# CLT Speed Race

This notebook presents an interactive, simulation-based visualization of the **speed of convergence in the Central Limit Theorem (CLT)**. While the classical CLT guarantees that the standardized sample mean converges in distribution to a standard normal random variable, the **rate of convergence** depends materially on the underlying population distribution — particularly its skewness, kurtosis, and tail behavior. The aim is to develop geometric and empirical intuition for *how fast* the Gaussian approximation becomes accurate across different distributions.

## Mathematical Setup

Let $X_1,\dots,X_n$ be i.i.d. random variables with mean $\mu$ and variance $\sigma^2$, assumed finite unless explicitly noted otherwise.

The sample mean is
$$
\bar X_n=\frac{1}{n}\sum_{i=1}^n X_i.
$$

The standardized mean is
$$
Z_n=\frac{\sqrt{n}(\bar X_n-\mu)}{\sigma}.

----

**WRITTEN TASK A**: Shift every coordinate value in the listing up by 90, and rewrite the lines from the line with "Image resolution: width=2394, height=1540." to the line with "Αγροτικές εργασίες (836, 1198)", both included, with their instruction lines kept. Give only those lines.
The listing bears no relation to the notebook text on Central Limit Theorem convergence speed.

----

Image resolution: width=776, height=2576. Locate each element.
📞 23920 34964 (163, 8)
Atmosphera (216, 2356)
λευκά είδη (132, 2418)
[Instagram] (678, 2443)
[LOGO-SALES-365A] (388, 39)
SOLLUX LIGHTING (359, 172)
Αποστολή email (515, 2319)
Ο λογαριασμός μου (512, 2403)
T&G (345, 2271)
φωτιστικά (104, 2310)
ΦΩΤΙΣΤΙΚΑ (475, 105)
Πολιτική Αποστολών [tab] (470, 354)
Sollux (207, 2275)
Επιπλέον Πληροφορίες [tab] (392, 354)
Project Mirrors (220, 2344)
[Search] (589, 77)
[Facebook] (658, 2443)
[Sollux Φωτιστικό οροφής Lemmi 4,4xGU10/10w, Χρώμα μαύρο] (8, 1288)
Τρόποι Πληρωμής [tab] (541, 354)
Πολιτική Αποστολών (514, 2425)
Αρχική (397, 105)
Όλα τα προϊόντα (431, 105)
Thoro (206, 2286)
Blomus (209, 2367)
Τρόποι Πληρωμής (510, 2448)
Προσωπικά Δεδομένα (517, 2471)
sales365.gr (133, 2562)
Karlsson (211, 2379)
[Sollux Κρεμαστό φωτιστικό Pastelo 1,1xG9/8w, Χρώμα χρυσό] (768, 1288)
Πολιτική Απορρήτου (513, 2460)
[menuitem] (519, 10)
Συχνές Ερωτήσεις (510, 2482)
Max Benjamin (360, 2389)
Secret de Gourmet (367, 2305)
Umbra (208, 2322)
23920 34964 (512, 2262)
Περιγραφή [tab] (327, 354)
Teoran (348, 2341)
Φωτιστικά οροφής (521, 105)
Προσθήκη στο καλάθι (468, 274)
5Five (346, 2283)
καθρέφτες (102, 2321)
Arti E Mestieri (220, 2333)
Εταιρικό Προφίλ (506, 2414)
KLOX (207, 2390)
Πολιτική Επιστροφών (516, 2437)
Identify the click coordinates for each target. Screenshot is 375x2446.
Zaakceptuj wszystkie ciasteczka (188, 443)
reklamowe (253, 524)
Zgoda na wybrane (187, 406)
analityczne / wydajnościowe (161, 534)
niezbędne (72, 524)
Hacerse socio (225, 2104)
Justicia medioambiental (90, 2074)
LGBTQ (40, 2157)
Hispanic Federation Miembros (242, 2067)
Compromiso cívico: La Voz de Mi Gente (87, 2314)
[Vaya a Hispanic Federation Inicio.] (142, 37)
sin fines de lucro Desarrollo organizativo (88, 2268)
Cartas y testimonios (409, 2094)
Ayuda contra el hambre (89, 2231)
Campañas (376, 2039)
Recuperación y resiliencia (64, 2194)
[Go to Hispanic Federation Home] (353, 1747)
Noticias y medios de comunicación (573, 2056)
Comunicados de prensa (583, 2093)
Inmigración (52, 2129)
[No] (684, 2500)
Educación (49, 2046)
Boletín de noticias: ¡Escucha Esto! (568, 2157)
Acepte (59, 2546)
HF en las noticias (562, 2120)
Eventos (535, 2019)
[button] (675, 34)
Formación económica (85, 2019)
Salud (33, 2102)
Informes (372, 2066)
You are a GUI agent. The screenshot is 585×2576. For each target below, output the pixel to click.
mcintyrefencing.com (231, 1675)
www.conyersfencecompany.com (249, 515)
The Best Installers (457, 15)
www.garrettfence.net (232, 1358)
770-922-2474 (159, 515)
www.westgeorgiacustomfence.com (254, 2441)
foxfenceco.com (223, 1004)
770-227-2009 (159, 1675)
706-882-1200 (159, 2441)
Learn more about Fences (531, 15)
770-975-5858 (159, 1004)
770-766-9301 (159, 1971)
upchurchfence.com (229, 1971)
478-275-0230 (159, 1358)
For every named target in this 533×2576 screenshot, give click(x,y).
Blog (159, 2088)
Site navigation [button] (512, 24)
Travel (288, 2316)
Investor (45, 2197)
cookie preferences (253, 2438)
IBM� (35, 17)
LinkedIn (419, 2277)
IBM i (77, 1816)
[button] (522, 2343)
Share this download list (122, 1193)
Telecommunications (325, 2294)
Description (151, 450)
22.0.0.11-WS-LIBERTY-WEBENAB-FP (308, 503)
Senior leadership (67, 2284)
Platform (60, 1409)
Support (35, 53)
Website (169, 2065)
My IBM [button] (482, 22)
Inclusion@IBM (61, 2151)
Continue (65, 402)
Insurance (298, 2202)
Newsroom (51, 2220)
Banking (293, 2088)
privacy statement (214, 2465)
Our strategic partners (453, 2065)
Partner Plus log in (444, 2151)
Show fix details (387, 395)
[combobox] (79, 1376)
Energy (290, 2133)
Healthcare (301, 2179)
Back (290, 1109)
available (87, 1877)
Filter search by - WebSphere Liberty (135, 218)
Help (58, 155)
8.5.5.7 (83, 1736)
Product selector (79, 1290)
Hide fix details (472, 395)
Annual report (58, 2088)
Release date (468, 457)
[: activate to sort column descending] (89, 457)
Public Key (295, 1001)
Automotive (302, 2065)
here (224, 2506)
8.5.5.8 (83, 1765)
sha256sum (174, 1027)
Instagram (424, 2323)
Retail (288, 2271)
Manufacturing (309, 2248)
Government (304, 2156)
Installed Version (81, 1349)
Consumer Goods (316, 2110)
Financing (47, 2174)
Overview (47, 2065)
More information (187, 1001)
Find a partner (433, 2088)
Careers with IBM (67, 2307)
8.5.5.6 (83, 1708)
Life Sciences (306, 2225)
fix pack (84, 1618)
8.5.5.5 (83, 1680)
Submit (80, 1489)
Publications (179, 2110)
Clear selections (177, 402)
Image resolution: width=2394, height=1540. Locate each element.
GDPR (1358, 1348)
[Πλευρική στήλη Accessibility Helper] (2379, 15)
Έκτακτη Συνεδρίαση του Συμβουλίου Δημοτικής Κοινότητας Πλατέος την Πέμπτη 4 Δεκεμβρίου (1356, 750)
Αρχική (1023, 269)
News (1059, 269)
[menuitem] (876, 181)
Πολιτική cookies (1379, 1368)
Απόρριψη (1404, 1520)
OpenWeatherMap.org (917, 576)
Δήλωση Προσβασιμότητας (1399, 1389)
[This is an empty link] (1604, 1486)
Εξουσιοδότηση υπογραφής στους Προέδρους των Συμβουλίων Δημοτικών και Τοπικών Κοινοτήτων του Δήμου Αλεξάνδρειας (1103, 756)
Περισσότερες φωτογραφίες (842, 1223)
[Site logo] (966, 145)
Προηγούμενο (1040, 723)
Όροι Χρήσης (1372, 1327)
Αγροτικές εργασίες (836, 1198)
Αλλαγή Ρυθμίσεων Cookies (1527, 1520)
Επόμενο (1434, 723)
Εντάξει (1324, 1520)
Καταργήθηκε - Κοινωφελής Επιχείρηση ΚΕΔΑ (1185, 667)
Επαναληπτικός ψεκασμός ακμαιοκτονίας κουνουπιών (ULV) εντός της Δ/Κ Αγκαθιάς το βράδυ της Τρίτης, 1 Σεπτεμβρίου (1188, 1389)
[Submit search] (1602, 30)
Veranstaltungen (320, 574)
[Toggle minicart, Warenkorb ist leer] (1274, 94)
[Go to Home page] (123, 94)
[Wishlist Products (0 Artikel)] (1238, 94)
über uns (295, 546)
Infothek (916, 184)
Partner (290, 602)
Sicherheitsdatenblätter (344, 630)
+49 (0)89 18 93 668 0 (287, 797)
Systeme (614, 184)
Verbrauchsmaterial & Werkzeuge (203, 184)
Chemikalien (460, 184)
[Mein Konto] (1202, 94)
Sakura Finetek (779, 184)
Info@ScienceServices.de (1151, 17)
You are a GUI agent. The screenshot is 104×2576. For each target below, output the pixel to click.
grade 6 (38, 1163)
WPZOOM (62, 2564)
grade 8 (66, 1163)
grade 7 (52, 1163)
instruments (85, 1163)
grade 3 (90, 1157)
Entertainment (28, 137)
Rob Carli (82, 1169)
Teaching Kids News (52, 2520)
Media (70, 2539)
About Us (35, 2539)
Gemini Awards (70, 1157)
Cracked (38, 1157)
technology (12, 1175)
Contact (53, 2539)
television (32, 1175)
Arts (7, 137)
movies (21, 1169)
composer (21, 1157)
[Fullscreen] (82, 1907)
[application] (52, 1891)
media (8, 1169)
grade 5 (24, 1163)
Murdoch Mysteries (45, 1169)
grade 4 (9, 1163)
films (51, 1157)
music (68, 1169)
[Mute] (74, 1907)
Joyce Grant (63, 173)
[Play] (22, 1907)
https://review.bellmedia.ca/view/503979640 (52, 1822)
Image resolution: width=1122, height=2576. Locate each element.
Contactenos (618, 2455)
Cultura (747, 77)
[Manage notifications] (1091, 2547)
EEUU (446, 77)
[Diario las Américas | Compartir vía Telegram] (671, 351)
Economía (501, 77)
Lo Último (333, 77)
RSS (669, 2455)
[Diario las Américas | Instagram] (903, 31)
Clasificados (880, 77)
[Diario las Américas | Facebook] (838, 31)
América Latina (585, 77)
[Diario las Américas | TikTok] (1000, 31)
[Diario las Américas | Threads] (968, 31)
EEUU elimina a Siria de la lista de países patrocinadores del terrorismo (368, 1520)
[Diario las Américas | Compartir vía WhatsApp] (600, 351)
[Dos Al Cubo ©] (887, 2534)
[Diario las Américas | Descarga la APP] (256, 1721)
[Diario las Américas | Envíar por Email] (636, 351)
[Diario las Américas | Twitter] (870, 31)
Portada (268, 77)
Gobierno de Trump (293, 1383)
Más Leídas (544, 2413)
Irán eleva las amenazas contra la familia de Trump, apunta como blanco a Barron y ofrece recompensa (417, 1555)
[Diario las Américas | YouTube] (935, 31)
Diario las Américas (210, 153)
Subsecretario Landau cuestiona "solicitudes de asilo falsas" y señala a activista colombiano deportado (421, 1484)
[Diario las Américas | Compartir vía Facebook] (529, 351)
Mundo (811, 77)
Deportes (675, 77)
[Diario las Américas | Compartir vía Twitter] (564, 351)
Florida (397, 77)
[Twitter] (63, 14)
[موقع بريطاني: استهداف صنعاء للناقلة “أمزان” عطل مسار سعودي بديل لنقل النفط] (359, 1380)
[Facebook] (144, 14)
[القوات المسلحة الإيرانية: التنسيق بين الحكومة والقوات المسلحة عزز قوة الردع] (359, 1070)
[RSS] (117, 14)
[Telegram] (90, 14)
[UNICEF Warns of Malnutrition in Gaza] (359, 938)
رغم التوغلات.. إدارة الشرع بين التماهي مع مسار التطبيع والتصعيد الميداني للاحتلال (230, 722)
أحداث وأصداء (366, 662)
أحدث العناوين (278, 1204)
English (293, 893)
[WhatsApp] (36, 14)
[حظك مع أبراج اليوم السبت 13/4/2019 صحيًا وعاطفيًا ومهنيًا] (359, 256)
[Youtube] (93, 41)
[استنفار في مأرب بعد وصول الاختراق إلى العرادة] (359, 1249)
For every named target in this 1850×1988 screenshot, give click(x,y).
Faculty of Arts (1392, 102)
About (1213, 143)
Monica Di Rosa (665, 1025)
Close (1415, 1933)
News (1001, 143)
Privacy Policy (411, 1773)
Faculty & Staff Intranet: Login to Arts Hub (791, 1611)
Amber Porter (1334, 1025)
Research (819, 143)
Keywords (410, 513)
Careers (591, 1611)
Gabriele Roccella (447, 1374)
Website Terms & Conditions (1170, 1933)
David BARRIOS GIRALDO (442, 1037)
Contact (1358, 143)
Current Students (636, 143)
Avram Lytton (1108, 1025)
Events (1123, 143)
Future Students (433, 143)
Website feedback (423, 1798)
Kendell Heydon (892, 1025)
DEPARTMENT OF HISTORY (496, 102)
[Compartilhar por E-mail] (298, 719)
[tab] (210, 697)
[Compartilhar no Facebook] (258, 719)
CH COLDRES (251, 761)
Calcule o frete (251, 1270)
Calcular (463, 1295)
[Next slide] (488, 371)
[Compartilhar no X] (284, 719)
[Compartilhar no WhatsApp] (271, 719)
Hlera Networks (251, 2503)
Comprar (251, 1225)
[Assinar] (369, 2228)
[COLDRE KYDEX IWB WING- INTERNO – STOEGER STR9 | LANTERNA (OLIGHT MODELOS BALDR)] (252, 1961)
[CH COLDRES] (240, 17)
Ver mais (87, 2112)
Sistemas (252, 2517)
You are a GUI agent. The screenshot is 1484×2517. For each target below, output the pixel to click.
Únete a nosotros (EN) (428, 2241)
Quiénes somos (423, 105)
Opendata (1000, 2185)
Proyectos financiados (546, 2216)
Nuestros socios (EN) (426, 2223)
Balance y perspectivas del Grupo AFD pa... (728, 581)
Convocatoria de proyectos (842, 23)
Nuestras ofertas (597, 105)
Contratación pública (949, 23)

----

**WRITTEN TASK B**: Reproduce the notebook text on Central Limit Theorem convergence speed in full, unchanged.

**RESPONSE A**:
Image resolution: width=2394, height=1540. Locate each element.
GDPR (1448, 1438)
[Πλευρική στήλη Accessibility Helper] (2469, 105)
Έκτακτη Συνεδρίαση του Συμβουλίου Δημοτικής Κοινότητας Πλατέος την Πέμπτη 4 Δεκεμβρίου (1446, 840)
Αρχική (1113, 359)
News (1149, 359)
[menuitem] (966, 271)
Πολιτική cookies (1469, 1458)
Απόρριψη (1494, 1610)
OpenWeatherMap.org (1007, 666)
Δήλωση Προσβασιμότητας (1489, 1479)
[This is an empty link] (1694, 1576)
Εξουσιοδότηση υπογραφής στους Προέδρους των Συμβουλίων Δημοτικών και Τοπικών Κοινοτήτων του Δήμου Αλεξάνδρειας (1193, 846)
Περισσότερες φωτογραφίες (932, 1313)
[Site logo] (1056, 235)
Προηγούμενο (1130, 813)
Όροι Χρήσης (1462, 1417)
Αγροτικές εργασίες (926, 1288)

**RESPONSE B**:
# CLT Speed Race

This notebook presents an interactive, simulation-based visualization of the **speed of convergence in the Central Limit Theorem (CLT)**. While the classical CLT guarantees that the standardized sample mean converges in distribution to a standard normal random variable, the **rate of convergence** depends materially on the underlying population distribution — particularly its skewness, kurtosis, and tail behavior. The aim is to develop geometric and empirical intuition for *how fast* the Gaussian approximation becomes accurate across different distributions.

## Mathematical Setup

Let $X_1,\dots,X_n$ be i.i.d. random variables with mean $\mu$ and variance $\sigma^2$, assumed finite unless explicitly noted otherwise.

The sample mean is
$$
\bar X_n=\frac{1}{n}\sum_{i=1}^n X_i.
$$

The standardized mean is
$$
Z_n=\frac{\sqrt{n}(\bar X_n-\mu)}{\sigma}.